Na casa vizinha de Gretty, um cartaz propagandeia a venda de café “100% criollo” por 1.500 bolívares o quilo – uma pechincha. “O ano passado foi o da mandioca. Era a única coisa que conseguíamos comprar. Então fazíamos cozido de mandioca, mandioca frita, arepa de mandioca…”, diz Gretty, referindo-se ao tradicional prato venezuelano. A arepa é normalmente feita com farinha de milho, outro produto em falta e caro. Sem essa farinha, os venezuelanos recorreram à criatividade e aprenderam a fazer arepa com abóbora, mandioca e banana. As invenções motivadas pela premência de dar conta das necessidades básicas dentro do orçamento cada vez mais restrito viraram anedota recorrente entre os venezuelanos.
Mãe de uma menina de 16 anos e de um menino de 2, Gretty (abaixo) perdeu o emprego como auxiliar administrativa em dezembro. A empresa importadora de alimentos em que trabalhava fechou as portas e demitiu todos os funcionários. Desde então, Gretty sobrevive de bicos de enfermeira e faxineira, que pagam metade do salário, já baixo, que recebia. “Em meu emprego, eu ganhava um pouco mais que o mínimo [hoje na faixa dos 80 mil bolívares, equivalentes a US$ 10]. Agora, quando consigo bicos, faço 12 mil.” A filha, Giancarlit, deixara de estudar em colégio particular há dois anos, por falta de dinheiro. Daniel Matias, o menino, foi desfraldado mais cedo do que Gretty pretendia, com 1 ano e meio, porque a mãe não tinha como comprar fraldas. Além deles, Gretty sustenta a avó de 84 anos, vítima de um AVC e diabética, que precisa comer ao menos três vezes ao dia. Os quatro dividem um cômodo num sobrado onde moram outros familiares.
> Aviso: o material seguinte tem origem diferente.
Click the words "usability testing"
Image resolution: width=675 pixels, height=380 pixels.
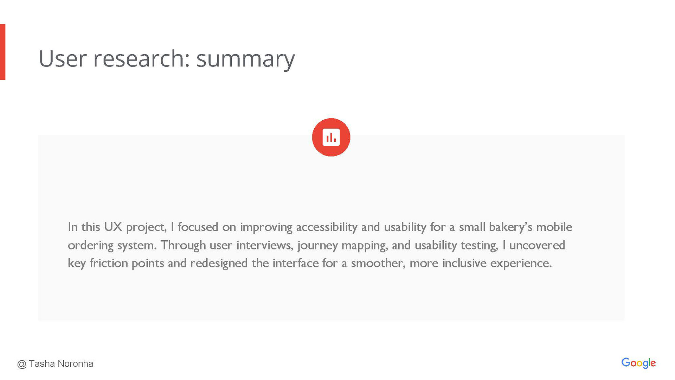tap(456, 245)
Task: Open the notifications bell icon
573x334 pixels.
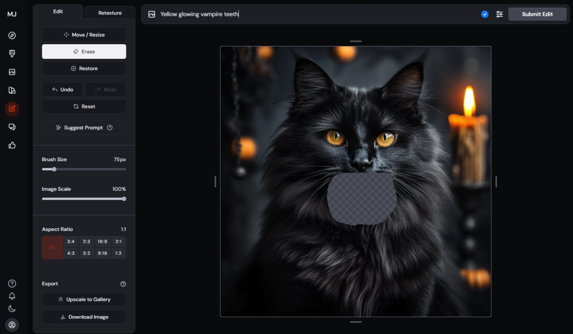Action: point(12,296)
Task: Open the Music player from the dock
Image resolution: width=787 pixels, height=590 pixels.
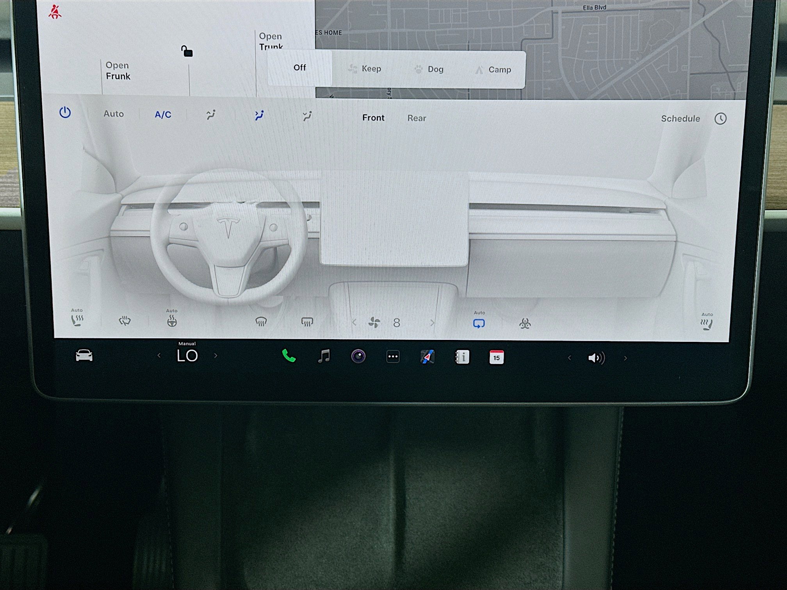Action: 324,355
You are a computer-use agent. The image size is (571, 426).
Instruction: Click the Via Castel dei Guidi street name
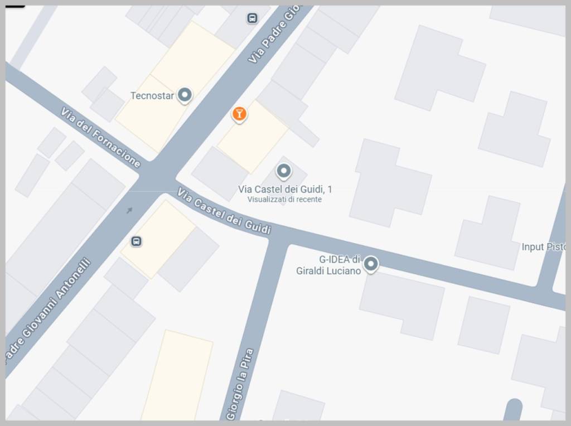[224, 211]
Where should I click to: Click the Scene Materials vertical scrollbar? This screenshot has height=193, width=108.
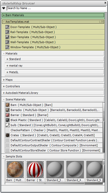tap(104, 127)
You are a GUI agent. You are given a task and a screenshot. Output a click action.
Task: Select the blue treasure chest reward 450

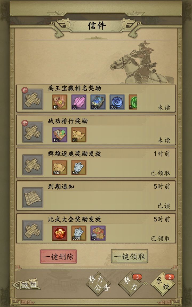[x=98, y=102]
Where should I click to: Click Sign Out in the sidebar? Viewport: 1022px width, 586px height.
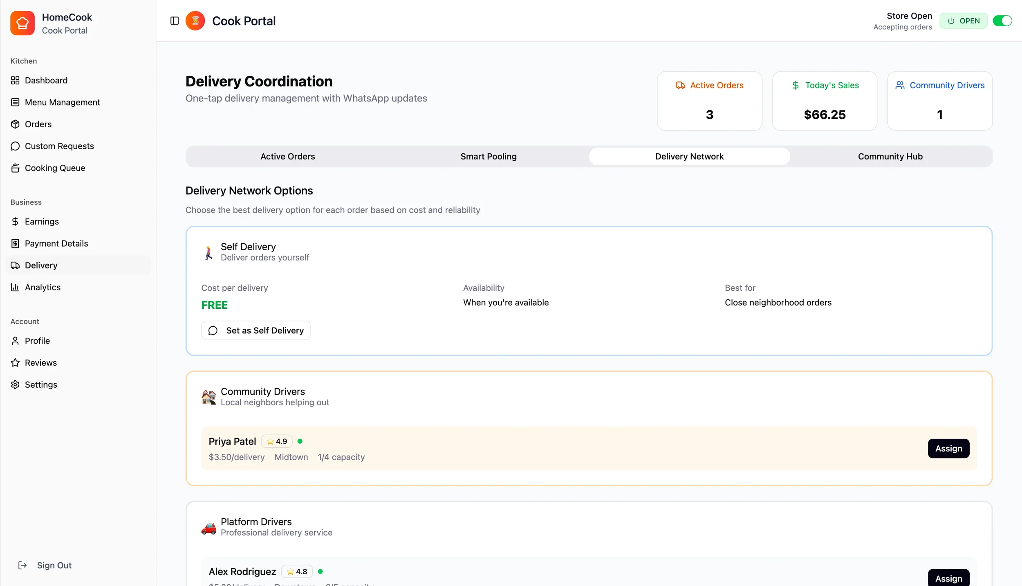click(x=54, y=565)
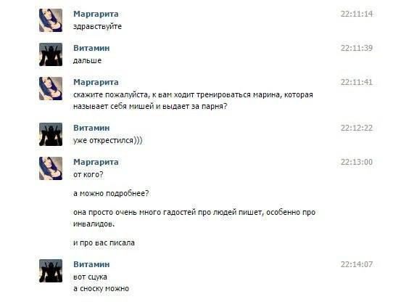393x302 pixels.
Task: Select the 22:13:00 timestamp
Action: coord(357,162)
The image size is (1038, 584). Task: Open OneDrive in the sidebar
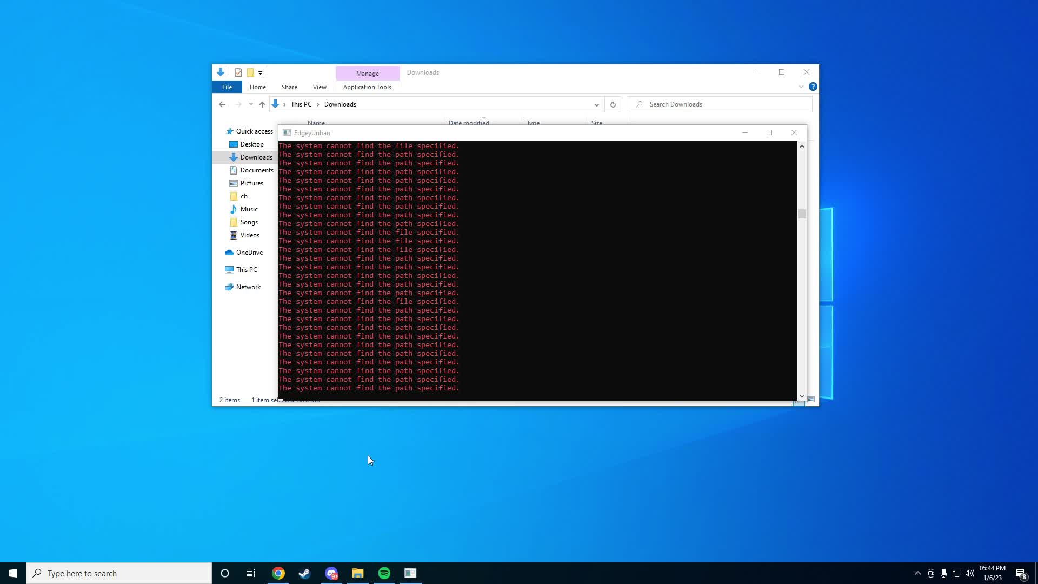coord(249,253)
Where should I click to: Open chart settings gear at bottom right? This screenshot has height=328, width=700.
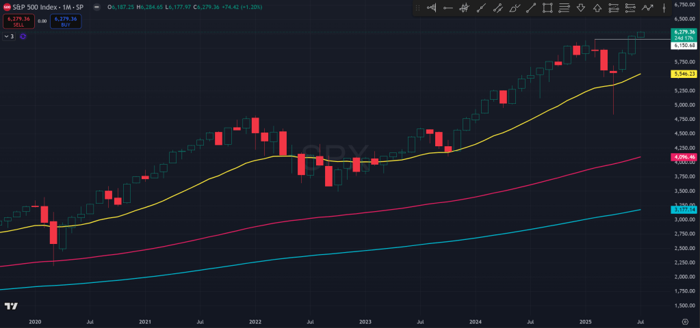click(685, 320)
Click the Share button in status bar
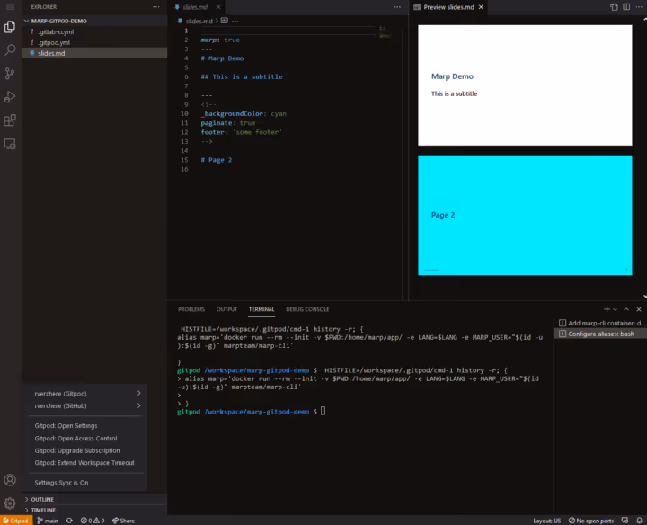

No ano passado, Gretty manejava a situação como podia e cortava de suas refeições para dar conta de alimentar a casa. Ela diz que a situação melhorou um pouco nos últimos meses, depois que o governo Maduro começou a distribuir as “caixas” dos Comitês Locais de Abastecimento e Distribuição, conhecidos como Clap. “Agora temos um pouco mais de comida. Não é tão fácil, mas não é como o ano passado.” A cesta básica subsidiada, ao custo de 10 mil bolívares, é composta essencialmente de produtos importados e vem com 1 quilo de açúcar, uma lata de óleo, lentilha, massa e um saco de leite. As cestas foram a resposta do governo Maduro para tentar mitigar o desabastecimento nas comunidades populares, a principal base de apoio do chavismo no país. Coordenada pelos militares, responsáveis pela administração dos alimentos no país, a distribuição dessas cestas é permeada por acusações de corrupção.
“Sei que há muita corrupção, era preciso ter uma mão mais dura e gente mais qualificada”, diz Gretty. Ela não gosta de Maduro, “que não é um líder como Chávez”, cujo governo, nos tempos áureos, promovia programas como “Barrio Adentro” e “Barrio Tricolor”, com distribuição de medicamentos e até venda de celulares subsidiados. A fachada da casa de Gretty foi reformada pelo “Barrio Tricolor” e a varanda foi pintada e gradeada. Um grafite com os olhos de Chávez (onipresentes em Caracas) ilustra o muro da frente. Apesar das ressalvas a Maduro, Gretty diz que “os ganhos da revolução precisam ser resguardados” e ecoa o discurso do governo de que o país sofre uma “guerra econômica” promovida pelos Estados Unidos e seus aliados – a narrativa populista que atribui os problemas internos de um país a um inimigo externo. “Eles não sabem o que estão fazendo. Ficam gritando na rua que vivemos sob uma ditadura. Não estamos vivendo numa ditadura. O que eu ouvia do meu avô sobre Pérez Jiménez [ditador da Venezuela entre 1952 e 1958] não é nada comparável.” Gretty também subscreve a narrativa do governo sobre a convocação de uma Assembleia Constituinte para reescrever a Constituição. “Dará mais poder ao povo e vai resolver esta crise.”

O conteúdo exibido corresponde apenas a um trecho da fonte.